Copy out the lines from the one containing "Address (217, 845)" up to and including the one containing "relative (399, 279)", character for character.

** start of RECORDS FOR THE TASK **

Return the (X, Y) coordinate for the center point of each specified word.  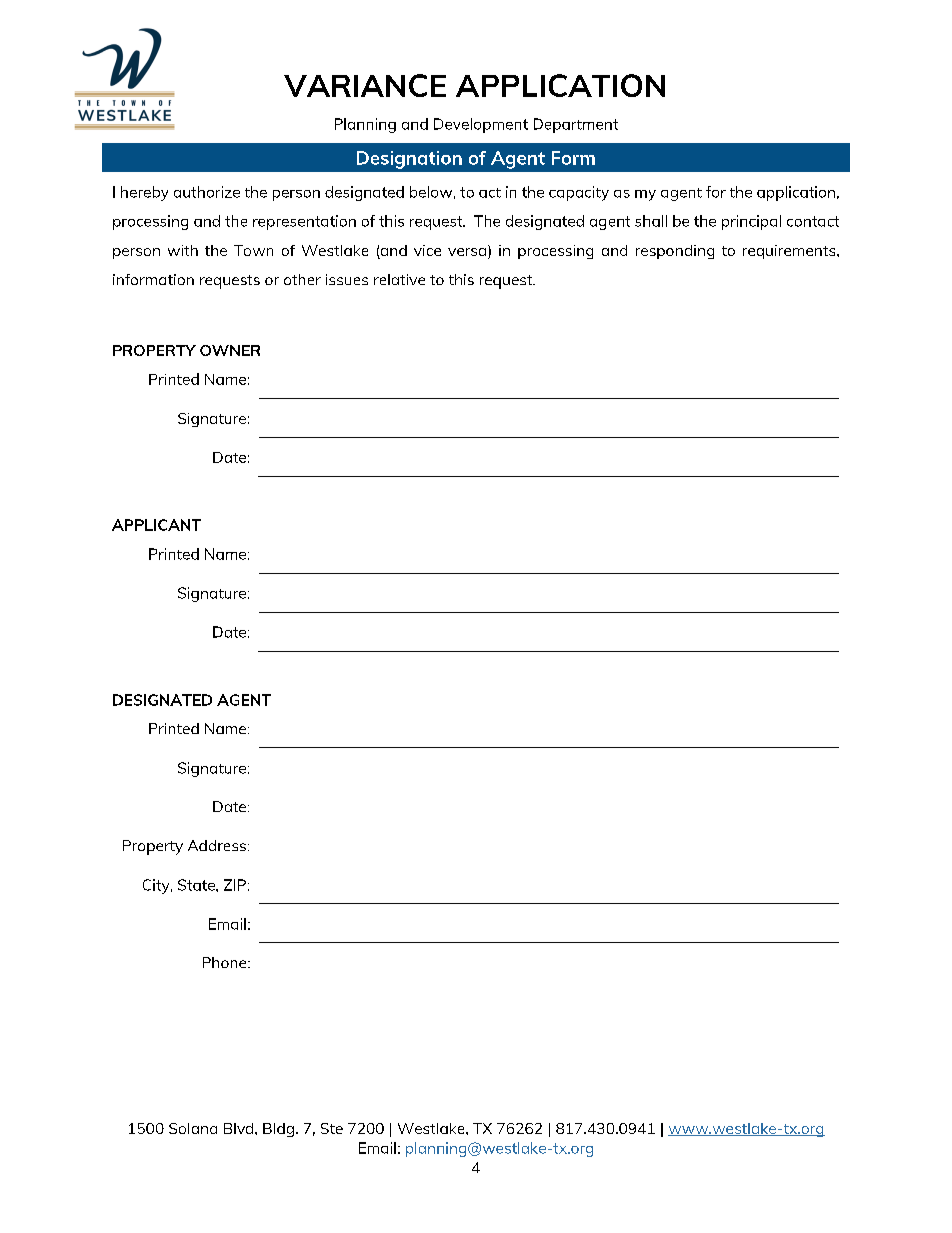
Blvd (240, 1128)
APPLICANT (156, 525)
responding (675, 252)
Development (481, 125)
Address (217, 845)
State (197, 885)
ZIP (235, 885)
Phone (226, 962)
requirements (790, 252)
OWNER (230, 350)
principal (751, 222)
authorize (207, 192)
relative (399, 279)
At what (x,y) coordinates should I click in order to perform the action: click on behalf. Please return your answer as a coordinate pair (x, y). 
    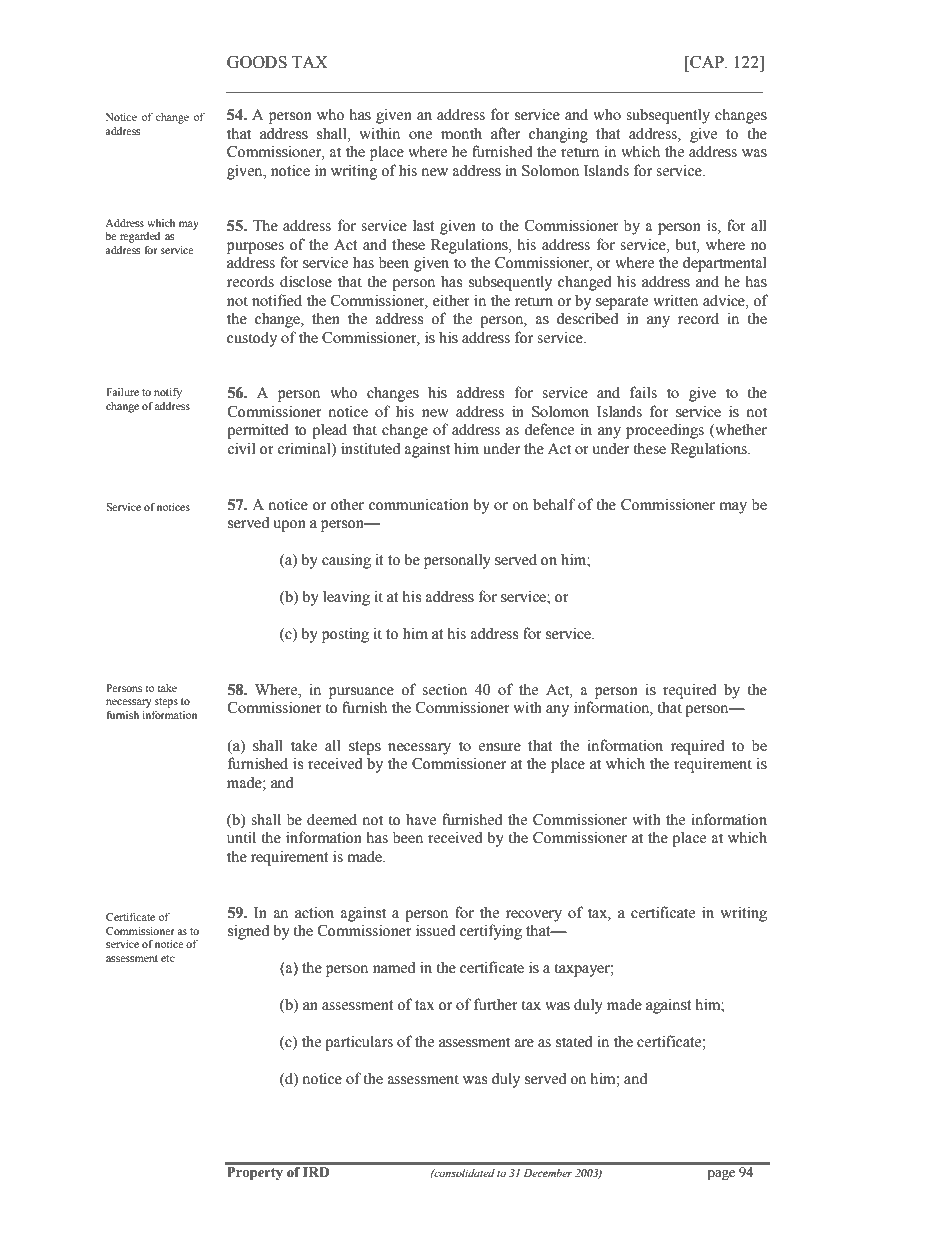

** end of RECORDS FOR THE TASK **

> [THE ANSWER]:
Address (217, 845)
State (197, 885)
ZIP (235, 885)
Phone (226, 962)
requirements (790, 252)
OWNER (230, 350)
principal (751, 222)
authorize (207, 192)
relative (399, 279)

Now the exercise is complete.